THE ROLE:
We are looking for an experienced Cloud Ops/Dev Ops Engineer responsible for securing, monitoring the cloud products/infrastructure. Role would include:
- Troubleshooting and incident analysis.
- Proactive system monitoring and end to end service operations.
- Lead initiatives to automate repetitive tasks, deployments, monitoring, and other operational processes.
- Identify opportunities for cost optimization and performance improvement in cloud environments.
- Develop and enforce strategies to minimize downtime, ensuring high availability and resilience of cloud services.
- Manage incidents, ensuring rapid resolution and minimal impact on business operations.
- Conduct root cause analysis (RCA) for critical incidents and implement preventive measures.
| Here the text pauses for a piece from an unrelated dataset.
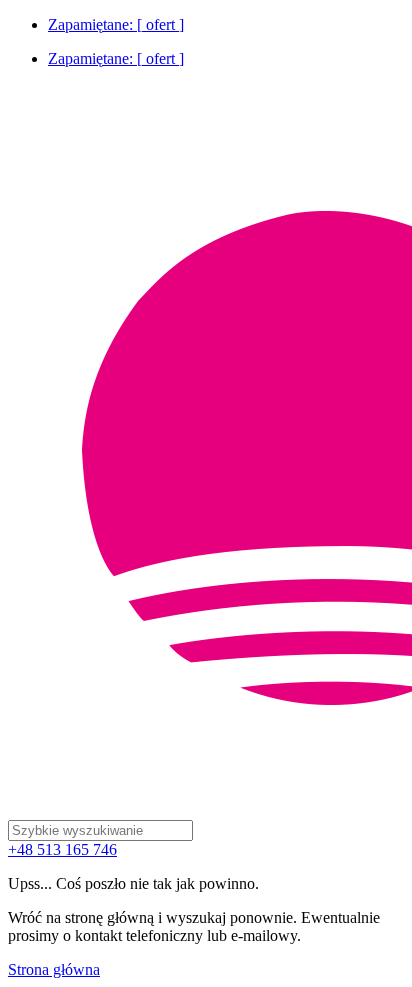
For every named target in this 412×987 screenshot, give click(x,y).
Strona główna (54, 969)
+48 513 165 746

- Manage and mentor a team of cloud engineers and operations staff, providing guidance and support.
- Monitor and analyze performance metrics, KPIs, and SLAs (service level availability) to identify areas for improvement.
- Implement feedback loops to incorporate lessons learned from incidents and operational activities.
- Stay abreast of the latest cloud technologies, trends, and best practices.
- Consistently drive root cause analysis & identify areas of improvement.
- Actively participate in continuous optimization of already existing procedures and processes.
- Drive for automation and standardization.
- Ensure smooth operations and maximize uptime.
- Collaborate with engineering and product management as well as other service groups.
EDUCATION AND QUALIFICATIONS / SKILLS AND COMPETENCIES:
- Bachelor's degree, preferably in Computer Science or Engineering.
- Experience and knowledge in Cloud technologies and Cloud Services (Amazon Web Services, Google Cloud Platform, Microsoft Azure).
- Expertise in analyzing and troubleshooting large-scale distributed systems, databases.
- Knowledge of container solutions such as Kubernetes & Docker.
- Basic understanding with monitoring solutions, such as Grafana, Kibana, Dynatrace.
- Familiar with ITIL concept of Incident Management, Change Management, and Root Cause Analysis.
- Ability to troubleshoot complex problems throughout the whole technology stack.
- Knowledge in Converged Infrastructure or SAP Converged Cloud Infrastructure.
- Datacenter/System migration experience, knowledge of HANA DB, ERP an asset.
- Basic knowledge on CI/CD tools (especially container-oriented environments).
- Proven experience on Kubernetes, Datacenter setup, configuration, and migration.